La comparaison des deux exercices permet de déduire le montant prélevé par le vétérinaire (en cas d’exercice en solo) pour son train de vie et ses impôts personnels.

Les capitaux propres sont, pour la banque, l’un des principaux éléments représentatifs de la santé financière de l’entreprise. Plus ils sont importants en valeur relative, moins la société dépend de financements externes.

• Les réserves (n° 2051, lignes DD, DE, DF, DG) : elles font aussi partie des capitaux propres et constituent la partie des bénéfices non distribués les années précédentes et laissés à la disposition de la société.

• Résultat ou perte de l’exercice (n° 2051, ligne DI) : le bénéfice de l’exercice vient accroître les moyens de financement propres à l’entreprise. A contrario, la perte de l’exercice diminue les moyens de financement propres à l’entreprise.

Lorsque cette dernière est soumise à l’imposition sur les sociétés, le bénéfice apparaît net d’impôt. S’il s’agit d’une entreprise individuelle, le bénéfice, qui représente ce qu’a gagné l’exploitant durant l’exercice, apparaît avant impôt.

• Emprunts et dettes assimilées (n° 2051, ligne DU) : ce poste comprend essentiellement le ou les crédits qui ont servi à financer l’acquisition de la clinique ou des travaux de rénovation. Les sommes inscrites au bilan représentent la part en capital qui reste à rembourser à la clôture, à l’exception des intérêts.

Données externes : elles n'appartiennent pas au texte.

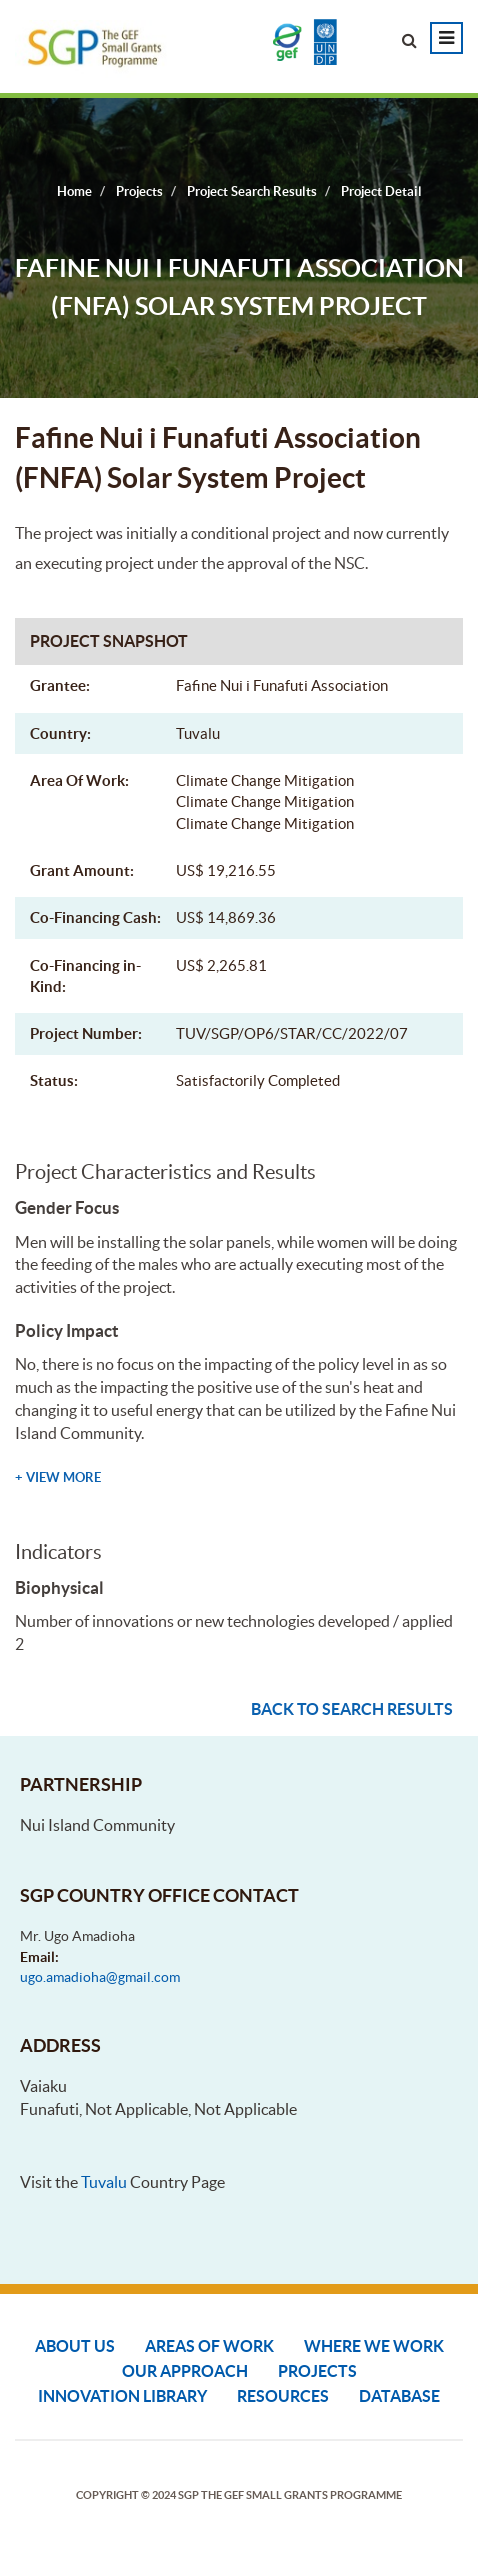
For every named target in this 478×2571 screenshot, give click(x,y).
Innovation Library (122, 2396)
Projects (317, 2371)
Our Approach (185, 2371)
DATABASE (399, 2396)
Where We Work (374, 2346)
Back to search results (352, 1709)
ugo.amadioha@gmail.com (100, 1977)
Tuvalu (104, 2182)
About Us (75, 2346)
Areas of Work (209, 2346)
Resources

Il est intéressant de mettre en rapport cette rubrique avec le montant des capitaux propres (n° 2051, ligne DL) et celui du fonds (n° 2050, ligne AH).

La comparaison des capitaux propres et des emprunts permet de constater, dans le bilan, le niveau du risque financier de la banque par rapport à celui de l’exploitant. Le rapprochement des emprunts restant dus et du fonds permet d’estimer le montant disponible après remboursement des banques en cas de cession, à condition que la valeur inscrite en comptabilité pour le fonds corresponde à la valeur vénale dudit fonds, ce qui est rarement le cas.

• Emprunts et dettes financières divers (n° 2051, ligne DV) : pour les cliniques vétérinaires exploitées sous forme de sociétés, cette rubrique correspond aux soldes créditeurs des comptes courants des associés (ce sont les dettes de la société vis-à-vis des associés).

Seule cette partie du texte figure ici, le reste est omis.